Abdüssettar dönemi genelkurmay başkanı General Hüseyin Muhammed Erşad'ın 24 Mart 1982'de gerçekleştirdiği darbeyle sona erdi. General Erşad sıkıyönetim ilan ederek askeri gücünü kullanmak suretiyle ülkede köklü değişiklikler yapma yoluna gitti. Özellikle ekonomiyi dışa açma çabalarında başarılı olduysa da eğitimde ve kültürel alanda gerçekleştirmek istediği yeniliklerde aynı başarıyı gösteremedi. Erşad yönetimi 5 Aralık 1990'a kadar sürdü. Muhalefetin geniş çaplı tepkileri karşısında daha fazla dayanamayarak belirtilen tarihte istifa etmek zorunda kalan General Hüseyin Muhammed Erşad yerine Yüksek Mahkeme başkanı Şehabeddin Ahmed'i cumhurbaşkanı vekili tayin etti. 6 Ağustos 1991'de genel seçimler yapıldı. Seçim sonrasında siyasi yapıda ve anayasada bazı değişiklikler yapıldı.

İslami Hareket: Bangladeş'teki İslâmi cemaatlerin başta geleni Pakistan'daki Cemaati İslâmi'nin bir kolu olan Cemaati İslâmi'dir. Bu cemaat Bangladeş'in Pakistan'dan ayrılması için 1951'de çıkarılan savaşta birliği destekledi ve Pakistan'ın yanında yer aldı. Bu yüzden ayrılmadan sonra Bangladeş cumhurbaşkanlığına getirilen Muciburrahman, Cemaat-i İslâmi'nin bütün faaliyetlerini yasakladı ve bu yasak 1980'e kadar devam etti. Ancak bu cemaat bugün bütün ülkeye yayılmış durumda. Bütün illerde ve ilçelerde şubeleri var.

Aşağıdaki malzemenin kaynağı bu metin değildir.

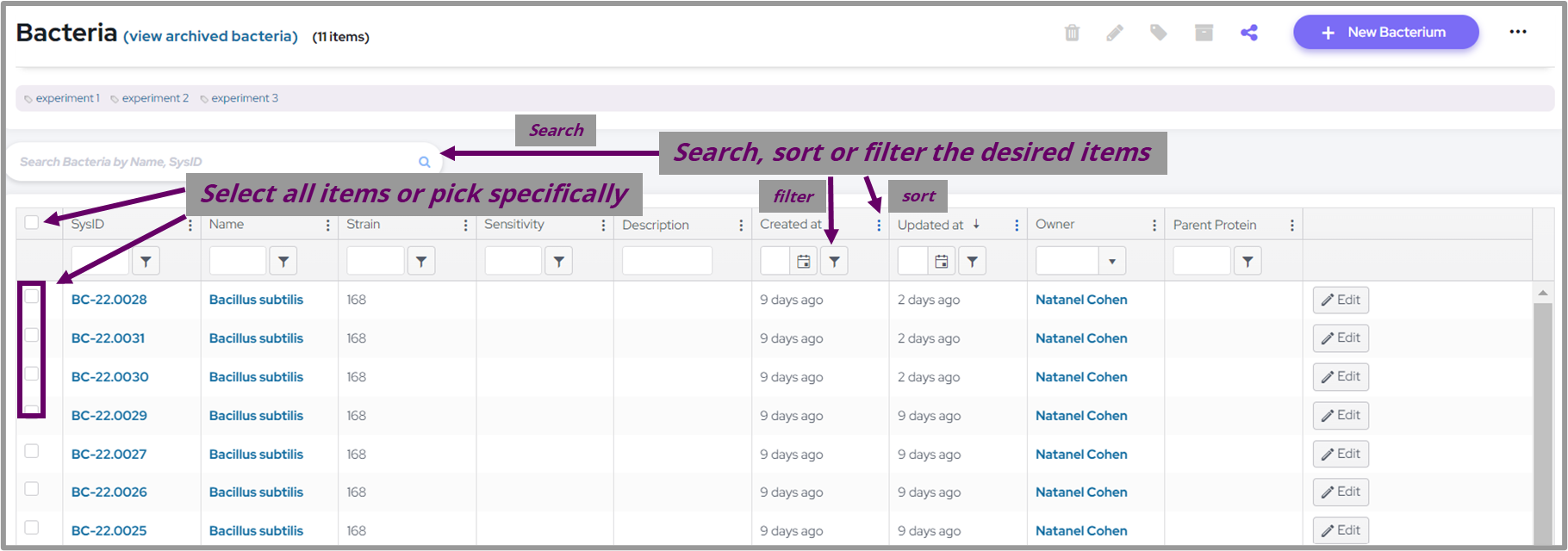Select the checkbox for BC-22.0027
The height and width of the screenshot is (551, 1568).
tap(32, 450)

Ayrıca öğrenci dernekleri, meslek kuruluşları, yardım kuruluşları, davet grupları vs. vasıtasıyla bütün ülke genelinde sesini duyuruyor. Kitaplar ve periyodik yayınlar yayınlıyor. Konferanslar, sempozyumlar, açıkoturumlar düzenliyor. Değişik zamanlarda yaşayan tabii felaketlerde de sistemli yardım çalışmaları yürüttü ve felaketlerden zarar görenlerin çoğuna yardımlarını ulaştırdı. Siyasi faaliyetlere de girerek en son genel seçimlerde üyelerinden 20 kişiyi parlamentoya soktu.

Hükümet ve parlamentoda üyesi olan solcu ve kavmiyetçi partiler, Cemaati İslâmi'nin çalışmalarının engellenmesi için kanun çıkarma girişiminde bulundular. Ancak cemaatin toplumdaki gücü ve arkasındaki kitle desteği, onların bu amaçlarını gerçekleştirmelerine engel teşkil etti. Bununla birlikte hükümet cemaatin çalışmalarını değişik yollarla engellemeye çalışıyor. Ayrıca solcu militanların zaman zaman cemaat üyelerine ve kuruluşlarına yönelik saldırıları oluyor. Bangladeş'te Tebliğ cemaatinin çalışmaları da var. Ancak bu cemaat siyasi faaliyetlere girmiyor. Ayrıca Bangladeş'te tasavvufi tarikatlar de yaygındır.